Is E-E-A-T a ranking factor?

No. Google has stated directly that E-E-A-T is not a ranking factor and there is no E-E-A-T score. It is a description of what the ranking systems try to approximate, used by human quality raters to evaluate whether those systems are working. You influence it by producing the experience, expertise, authority, and trust signals the algorithm uses as proxies, not by tuning a single setting.

What is the difference between EAT and E-E-A-T?

The added E is Experience, which Google introduced in December 2022. E-A-T covered Expertise, Authoritativeness, and Trust; E-E-A-T puts first-hand Experience in front of them. The change matters because Experience is the signal that distinguishes someone who has actually done the thing from someone who has only studied it, and it is the one generative AI cannot produce.

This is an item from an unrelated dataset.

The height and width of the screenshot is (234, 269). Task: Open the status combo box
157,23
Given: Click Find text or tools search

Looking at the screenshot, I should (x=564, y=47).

How do you improve E-E-A-T?

By making real experience and expertise legible, not by adding cosmetic elements. Build a resolvable author entity with Person schema and a track record, put first-party data and original results on the page, write with specificity that proves first-hand knowledge, and earn mentions from trusted sites. An author box with no substance behind it does not move E-E-A-T; demonstrated experience does.

Does E-E-A-T matter for AI Overviews?

Yes, increasingly. The trust signals that make Google rank a page are the same ones that make an AI Overview or LLM willing to cite and name it, because the model wants to answer with sources a user would trust. A page with a real author, original data, and off-site reputation is far more likely to be named in an AI answer than an anonymous summary, so E-E-A-T is now part of AI visibility, not just classic ranking.

What is an example of good E-E-A-T?

A page where a named, verifiable author with relevant experience reports a first-hand result, with original data, specific detail, and transparent sourcing, on a site that other trusted sources reference. The opposite is an anonymous, sourceless explainer that paraphrases the existing top results. The first proves Experience and earns Trust; the second has neither, however polished it reads.

What are the four types of SEO, and where does E-E-A-T fit?

The four types usually named are on-page, off-page, technical, and content SEO. E-E-A-T is not a fifth type; it is a quality framework that cuts across all of them. Your original data and bylines are content and on-page signals, your mentions and citations are off-page, and Person schema is technical. E-E-A-T is the standard those types get judged against, not a separate bucket of tasks.

Is SEO dead in 2026?

No, but the easy version is. Generic, sourceless content that any AI can generate is dying, because AI Overviews answer those queries on the results page and Google keeps filtering thin pages out with every core update. What survives is exactly what E-E-A-T describes: first-hand experience, original data, and a real author and brand a model will trust. SEO is not dead; it just rewards demonstrable expertise now instead of volume.

What is YMYL, and how does it relate to E-E-A-T?

YMYL stands for “Your Money or Your Life”: pages that can affect someone’s health, finances, safety, or major life decisions. Google holds YMYL topics to a higher E-E-A-T bar, because a wrong answer there does real harm, so it weighs experience, expertise, and trust more heavily before ranking or citing them. Most B2B SaaS content is not strictly YMYL, but anything touching security, compliance, financial, or legal decisions edges toward it, and that is exactly where demonstrable first-hand experience and a credible author stop being nice-to-haves and become the price of entry.

What changed

  • July 8, 2026: Added a FAQ on what B2B E-E-A-T means and why Experience is the signal that matters most for B2B SaaS.